One of the world’s leading catastrophe risk modelling firm’s, RMS, has announced the release of a new Economic Exposure Database and Industrial Clusters Catalogs for the Philippines, South Korea, Taiwan, Thailand and Vietnam.
The new database will enable insurers, reinsurers and insurance-linked securities (ILS) managers or specialists to understand and develop a much more comprehensive view of risk across Asia, which is achieved by a set of exposure databases that provide location, configuration and economic values of exposure concentrations throughout the five countries. As a whole, Asia is exposed to a variety of catastrophic events, in particular along its coast line where cities are extremely vulnerable to flooding caused by typhoons and tsunamis.
The new datasets provided by RMS show just how exposed these five Asian countries really are by providing figures for residential, industrial and commercial economic exposure.

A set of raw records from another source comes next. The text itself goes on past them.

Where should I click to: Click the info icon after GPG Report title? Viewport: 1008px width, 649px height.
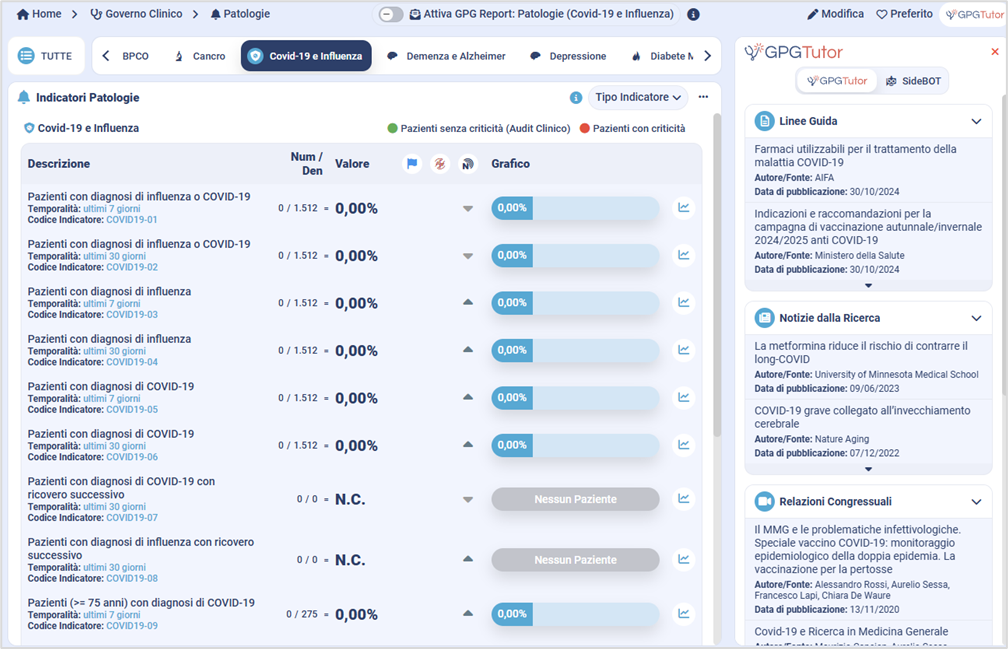[693, 15]
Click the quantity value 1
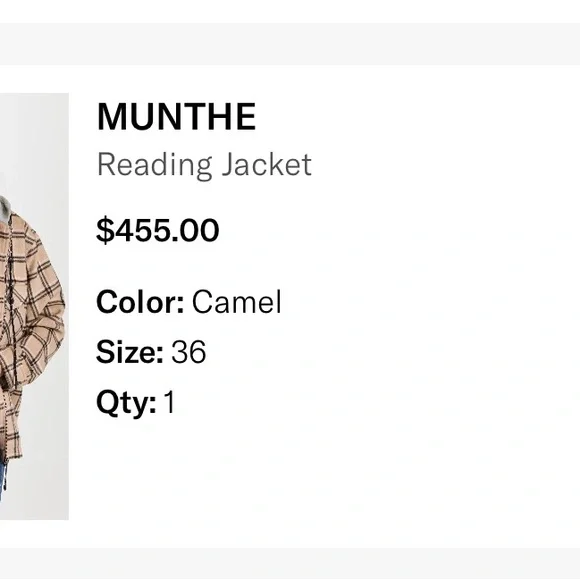This screenshot has width=580, height=580. 169,402
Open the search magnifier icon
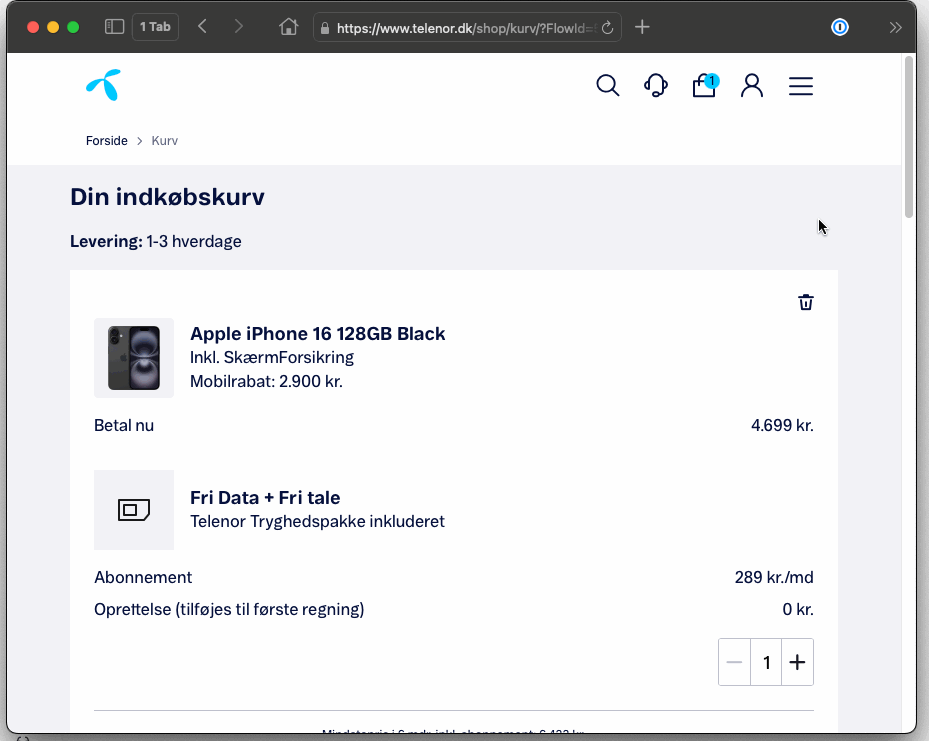This screenshot has width=929, height=741. tap(607, 86)
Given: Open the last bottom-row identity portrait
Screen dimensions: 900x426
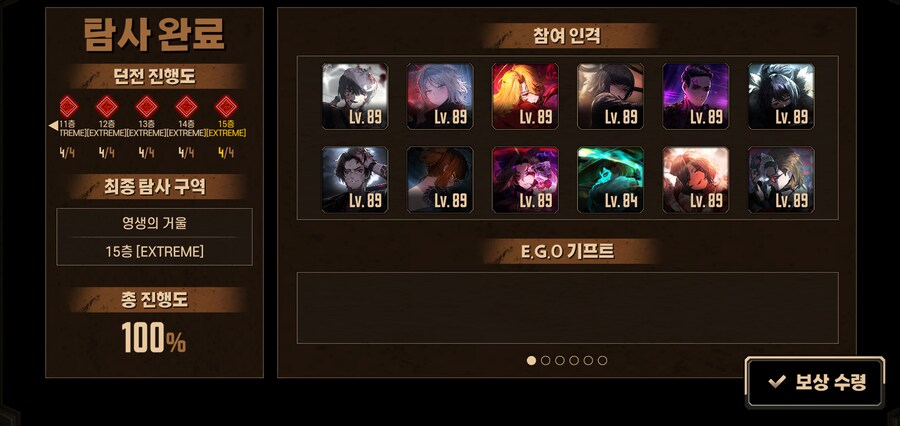Looking at the screenshot, I should pyautogui.click(x=781, y=180).
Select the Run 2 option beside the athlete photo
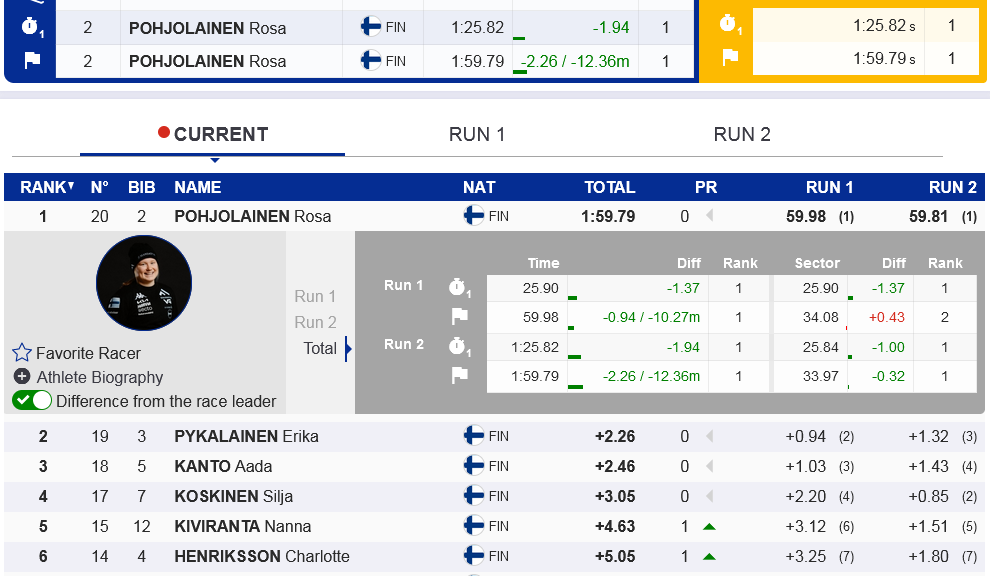This screenshot has height=576, width=990. (315, 322)
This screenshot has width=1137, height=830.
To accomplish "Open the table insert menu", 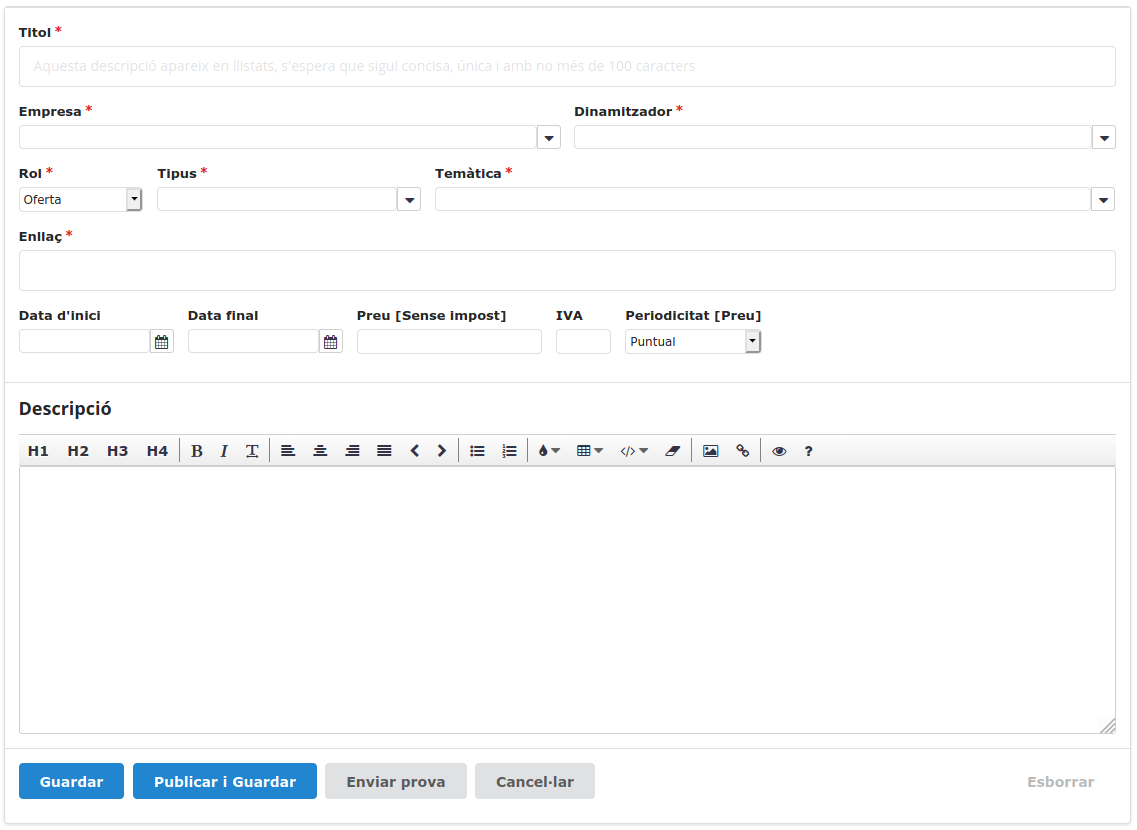I will [x=590, y=451].
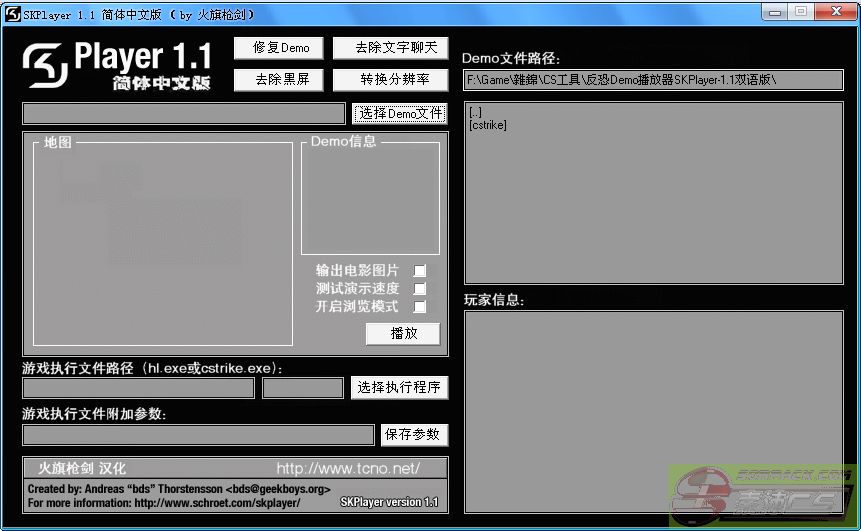
Task: Maximize the SKPlayer window
Action: pyautogui.click(x=801, y=12)
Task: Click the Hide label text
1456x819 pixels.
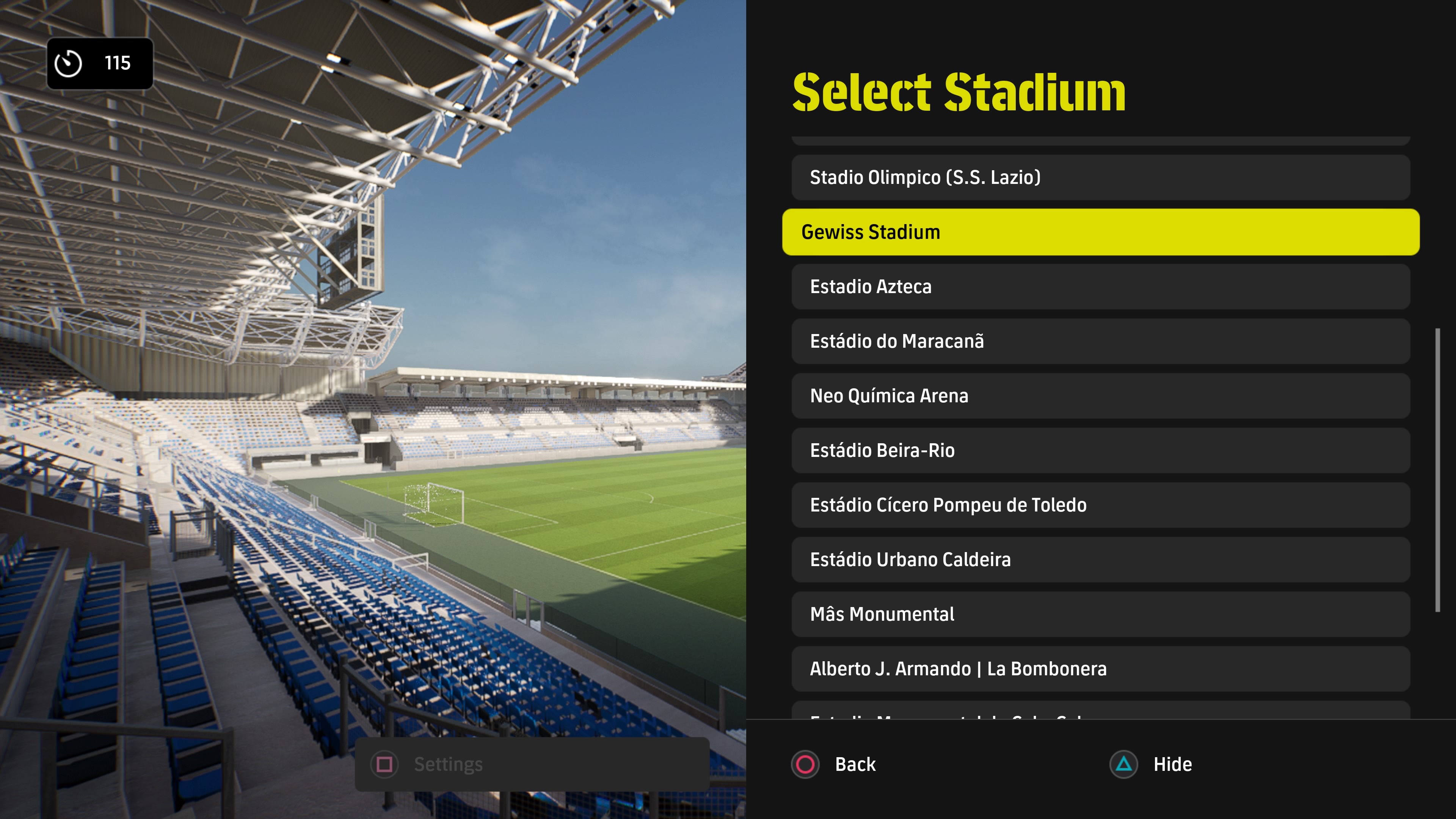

The capital of each country, so Bangkok, National Capital Region, Seoul, Taipei City and Hanoi have a combined commercial economic exposure of $562 billion, $99 billion for industrial exposure and $948 billion of residential economic exposure.
With such high economic exposure across the board, coupled with a high number of uninsured, low insurance penetration across both personal and commercial and an increase in catastrophe exposure due to clusters of industrial parks in areas exposed to multiple perils, there’s a clear opportunity to grow coverage in these regions.
Neena Saith, Director of Business Solutions at RMS said; “Ulsan, South Korea, is an industrial exposure hotspot that is highly vulnerable to typhoons. The industrial centre has $56 billion of industrial exposure and insurance penetration is increasing. On the west coast of Taiwan, which is exposed to tsunamis from the rupture of the Manila Arc, the Linhai Industrial Park in Kaohsiung has $5.5 billion of industrial exposure.”
The increasing amount of exposure provides an opportunity for the catastrophe bond and insurance-linked securities (ILS) market to aid in narrowing the gap between economic and insured losses across Asia. As many of the regions with high exposures still don’t have coverage, the gap between economic and insured losses will only increase with a greater frequency of natural disasters and more rapid development.
ILS and cat bonds could also provide contingent catastrophe risk financing for these industrial and commercial zones, even without high-levels of insurance penetration. There is no reason that governments, local councils, large corporates or even consortia of corporations, could not use catastrophe bonds, parametric triggers and other derivative type tools to transfer their financial exposure to catastrophes to capital market investors.
The new RMS datasets also reveal the impact of the Asia-wide industrial cluster policy, and how this has changed the risk composition as some of the more developed cities have relocated industrial zones away from commercial and residential ones. The Economic Exposure datasets for Asia can also be used in sync with companies’ previous exposure heat maps, enabling firms to see areas where they are currently under or over-exposed.
Speaking about the new database Saith said; “Until now, the scarcity of exposure data for Asia has forced companies to rely on aggregate data, which hides the true magnitude of their risk. By using RMS datasets companies can now get a clear-cut view of exposure risk to sustain profitable business in these five countries. They can locate concentrations of exposure and characterize the risk profiles of exposure hotspots to develop more robust risk management strategies.”
The amount of exposure in Asia is staggering, especially when you consider how low insurance and reinsurance penetration is in the region. Corporations operating in these industrial and commercial clusters are often carrying a huge amount of catastrophe risk exposure on their balance-sheet, with no risk transfer protection in place.
Providing contingent catastrophe risk financing to protect corporations against these kinds of exposure is well within the remit of the catastrophe bond and ILS market and its capital market investors. A step outside of the world of insurable interest would seem the best way to serve those who are holding these enormous exposures with little to no financial protection.